Molecular studies of LCNEC are sparse. One study reported in a single case loss of heterozygosity (LOH) for TP53 with point mutations in the gene, and in two cases LOH at IFNA flanking the p16 (CDKN2A) locus [7]. In another case of combined LCNEC and squamous cell carcinoma of the submandibular gland, high resolution array comparative genomic hybridization reported a hypodiploid genome with losses involving chromosomes 3p, 4, 7q, 10, 11, 13, 16q, gains of 3q and 16p, a gain in 9p23-p22.3, including the NFIB, and a breakpoint in 10q26.2, in DOCK1 [15]. Some of those genomic features are, also, seen in pulmonary LCNECs [15]. In the most recent study, next generation sequencing in 4 MCPyV-negative sgNECs, one of them a LCNEC, showed inactivation of retinoblastoma (RB1) tumor suppressor gene with loss of pRB and overexpression of p16; activation of the mTOR pathway through mutations of phosphatase and tensin homolog (PTEN) gene; and TP53 mutations [5]. RB1 inactivation is, also, involved in the pathogenesis of high-grade NECs in various anatomic site [5]. p53 overexpression was confirmed in two cases [10].

The origin of primary sgNECs is obscure [7]. It has been hypothesized that intercalated cells [27] or stem cells [28] of the salivary ducts’ system can undergo neuroendocrine differentiation, but in studies of normal salivary glands only neural elements in the stroma, not parenchymal cells, react for neuroendocrine markers [16, 29].
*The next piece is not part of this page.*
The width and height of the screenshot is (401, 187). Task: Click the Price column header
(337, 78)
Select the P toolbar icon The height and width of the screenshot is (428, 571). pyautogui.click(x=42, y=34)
There is no established staging system for sgNECs and both the systems for pulmonary tumors [3] and pancreatic tumors [3, 7] have been applied. The small number of cases reported up to date and the short follow-up in most of them does not allow accurate evaluation of treatment schemes. Approximately 70% of patients with sgNECs present with advanced disease, and the 5-year survival rate is 5–20%. Surgical excision was performed in most cases, in combination with radiotherapy and, in small number of cases, chemotherapy [7]. Four of 11 LCNECs of the salivary glands with relevant information recurred 1 month to 41 months after excision [7, 10, 14], while five patients, including the present case, succumbed to their disease 1 to 24 months following treatment [10, 14, 19, 20].

In conclusion, primary LCNEC of the salivary glands presents as a high-grade undifferentiated carcinoma, whose diagnosis may be hindered by its rarity and non-specific light microscopic features. A high level of awareness, immunohistochemical staining for neuroendocrine markers synaptophysin and CD56, and a thorough diagnostic work-up in order to exclude metastasis from a primary neuroendocrine carcinoma will allow its diagnosis.

Funding

No funding obtained.

Compliance with Ethical Standards

Conflict of interest

All of authors have indicated they have no potential conflict of interest and no financial relationships relevant to this article to disclose.

Ethical Approval

This study was carried out following the Helsinki Declaration for studies involving human subjects.

Informed Consent

The authors have informed consent from the individual.